When your objective is a smooth function and you have gradient information, you want continuous optimization. These power machine learning, curve fitting, and any problem where "take a step downhill" makes sense.

Solvers

Gradient-Based

Solver Memory Adaptive LR? Best For
gradient_descent None No Simple problems, understanding
momentum Velocity No Reducing oscillations
rmsprop Gradient squares Yes Different scales per parameter
adam Velocity + gradient² Yes Default choice, works almost everywhere

Quasi-Newton

Solver Memory Best For
bfgs O(n²) Fast convergence, smooth functions
lbfgs O(n × m) Large-scale problems

Derivative-Free

Solver Best For
nelder_mead No gradients, noisy objectives
powell Non-smooth, no derivatives
bayesian_opt Expensive evaluations (10-100 total)
differential_evolution Global search, continuous
particle_swarm Global search, swarm intelligence

When to Use

Perfect for:

  • Machine learning training
  • Curve fitting and regression
  • Parameter tuning for differentiable systems
  • Smooth, continuous objective functions

When NOT to Use

  • No gradient information - Use metaheuristics
  • Discrete variables - Use MILP, CP-SAT
  • Massively non-convex - Start with metaheuristics, refine with gradients

Quick Example

from solvor import adam, bayesian_opt

# Adam: Minimize x² + y²
def grad(x):
    return [2*x[0], 2*x[1]]

result = adam(grad, x0=[5.0, 5.0], lr=0.1)
print(result.solution)  # Close to [0, 0]
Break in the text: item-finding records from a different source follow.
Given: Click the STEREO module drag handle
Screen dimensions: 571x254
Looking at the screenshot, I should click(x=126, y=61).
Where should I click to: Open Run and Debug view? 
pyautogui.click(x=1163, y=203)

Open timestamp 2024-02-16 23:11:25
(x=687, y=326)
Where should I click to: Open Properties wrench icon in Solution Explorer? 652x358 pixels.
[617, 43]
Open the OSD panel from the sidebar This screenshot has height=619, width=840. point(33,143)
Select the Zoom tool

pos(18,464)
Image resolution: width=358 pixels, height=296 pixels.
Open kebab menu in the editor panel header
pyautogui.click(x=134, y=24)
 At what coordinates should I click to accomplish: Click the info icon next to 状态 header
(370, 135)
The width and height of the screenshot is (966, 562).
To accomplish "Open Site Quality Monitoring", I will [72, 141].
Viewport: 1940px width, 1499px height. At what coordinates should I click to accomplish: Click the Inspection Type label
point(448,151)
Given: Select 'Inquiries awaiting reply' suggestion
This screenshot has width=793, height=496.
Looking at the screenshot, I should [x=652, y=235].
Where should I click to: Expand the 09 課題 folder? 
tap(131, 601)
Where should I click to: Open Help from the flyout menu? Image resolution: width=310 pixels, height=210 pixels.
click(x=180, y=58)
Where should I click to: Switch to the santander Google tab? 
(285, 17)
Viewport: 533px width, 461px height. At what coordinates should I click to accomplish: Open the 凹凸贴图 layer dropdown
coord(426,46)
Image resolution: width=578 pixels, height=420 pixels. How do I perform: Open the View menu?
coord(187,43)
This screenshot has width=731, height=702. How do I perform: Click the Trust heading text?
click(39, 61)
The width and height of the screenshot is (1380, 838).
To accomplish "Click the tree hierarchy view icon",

# Bayesian optimization: Expensive black-box
def expensive_objective(x):
    return (x[0]-2)**2 + (x[1]+1)**2

result = bayesian_opt(expensive_objective, bounds=[(-5, 5), (-5, 5)], max_iter=30)
print(result.solution)  # Close to [2, -1]

Rule of Thumb

Start with adam. If it's too complex, try gradient_descent with line search. If evaluations are expensive, use bayesian_opt.